• _PASSAGE TO READ_:
** Begin **

"Rent Party": African American Urban Dance Music from Ragtime to House

April 18, 2024
6 - 9pm EDT
This event is free

Who can attend?

  • General public
  • Faculty
  • Staff
  • Students

Contact

Jazmine Biggs

Description

Join this tribute to the Rent Party, a site of music and dance experience for the Black urban migrant of the early 1900s. The Rent Party was an opportunity for confident, joyful self-expression and freedom from codes that regulated racial and sexual conduct, freedom from the ideals of uplift, sobriety, and propriety. It was a moment and a space for staking vernacular pleasure. It was an unapologetic place for Black creative expression.

This evening will begin with a presentation by Shana Redmond, professor of English and comparative literature at Columbia University and Columbia's Center for the Study of Ethnicity & Race, on the philosophical and symbolic significance of the Rent Party followed by a music and dance performance that pays homage to the dynamic Rent Party dance music tradition. Peabody Jazz Studies faculty members Nasar Abadey (percussion) and Richard Johnson (piano) will play an improvisational jam session showcasing the evolution of Black musical history. Baltimore house music dancers will respond to the music live, artfully demonstrating their distinctive stylistic movement. A catered wine reception will immediately follow the program.

This free program commemorates the life of Donald V. Bentley and is presented by the Johns Hopkins Billie Holiday Center for Liberation Arts in partnership with the Baltimore Museum of Art. Registration is encouraged.

** End **

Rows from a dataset

** Begin **

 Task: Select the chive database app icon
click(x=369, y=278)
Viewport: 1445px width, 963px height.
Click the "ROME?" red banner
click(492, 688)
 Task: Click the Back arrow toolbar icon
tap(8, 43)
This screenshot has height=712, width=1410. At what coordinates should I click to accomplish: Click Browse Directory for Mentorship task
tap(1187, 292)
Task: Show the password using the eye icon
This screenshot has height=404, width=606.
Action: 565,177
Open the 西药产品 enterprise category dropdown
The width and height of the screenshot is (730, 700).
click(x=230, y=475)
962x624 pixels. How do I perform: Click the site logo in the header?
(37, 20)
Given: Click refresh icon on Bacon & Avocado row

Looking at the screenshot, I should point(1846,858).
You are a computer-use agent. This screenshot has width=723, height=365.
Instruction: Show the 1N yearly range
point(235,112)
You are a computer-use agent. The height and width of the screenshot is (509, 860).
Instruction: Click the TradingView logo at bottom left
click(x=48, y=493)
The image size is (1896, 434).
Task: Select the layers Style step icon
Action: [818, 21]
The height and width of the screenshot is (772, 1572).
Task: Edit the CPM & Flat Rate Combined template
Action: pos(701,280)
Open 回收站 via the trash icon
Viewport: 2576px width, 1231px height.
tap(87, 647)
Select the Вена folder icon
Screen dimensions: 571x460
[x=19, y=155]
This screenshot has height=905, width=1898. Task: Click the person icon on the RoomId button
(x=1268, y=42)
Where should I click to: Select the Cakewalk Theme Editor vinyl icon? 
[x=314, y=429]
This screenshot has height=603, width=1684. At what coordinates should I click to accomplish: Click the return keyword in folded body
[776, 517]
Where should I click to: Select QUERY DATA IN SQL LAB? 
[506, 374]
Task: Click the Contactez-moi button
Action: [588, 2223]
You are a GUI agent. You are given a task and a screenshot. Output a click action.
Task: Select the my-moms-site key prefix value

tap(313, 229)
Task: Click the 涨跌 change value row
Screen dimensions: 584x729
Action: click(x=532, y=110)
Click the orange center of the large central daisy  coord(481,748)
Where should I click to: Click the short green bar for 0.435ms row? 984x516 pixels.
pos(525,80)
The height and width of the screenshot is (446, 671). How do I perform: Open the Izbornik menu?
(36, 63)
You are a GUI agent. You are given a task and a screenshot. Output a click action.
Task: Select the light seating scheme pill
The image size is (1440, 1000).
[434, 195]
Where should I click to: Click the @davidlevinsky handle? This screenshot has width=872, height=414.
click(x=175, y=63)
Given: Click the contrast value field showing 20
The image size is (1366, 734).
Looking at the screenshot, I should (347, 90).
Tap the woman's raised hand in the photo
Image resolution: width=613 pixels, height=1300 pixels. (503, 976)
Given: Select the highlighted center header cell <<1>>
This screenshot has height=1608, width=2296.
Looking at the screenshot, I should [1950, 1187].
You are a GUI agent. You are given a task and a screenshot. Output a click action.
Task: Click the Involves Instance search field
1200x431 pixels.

** End **

• _GIVEN TASK_: Pick up the Rent Party event listing after its last line and write what follows. The rows play no part in what comes next.

• _RESPONSE BELOW_:
Schedule of Events

  • 6 p.m.: Auditorium doors open
  • 6:30 p.m.: Program begins: "The Folk Were Fly: Rent Parties and Other Tunnels" presentation by Shana Redmond (45 minutes) | Music and dance performance (25 minutes)
  • 7:45 p.m.: Program ends
  • 7:45–9 p.m.: Reception in Fox Court

About the Donald V. Bentley Memorial Lecture

The Donald Bentley Annual Memorial Lecture is the Billie Holiday Project's capstone annual public lecture to honor one of Baltimore's promising young leaders who lost their life in the violence crisis that has been endemic to the city for more than 30 years. The lecture is a unique platform to drive debate and critical reflection on the role of the arts in our everyday lives and in our imagining of a future just world. Each year, the Billie Holiday Project invites a distinguished arts practitioner and intellectual to address topical, historical, or philosophical issues connecting the work of the arts to the renewal and revitalization of civic life.

Who can attend?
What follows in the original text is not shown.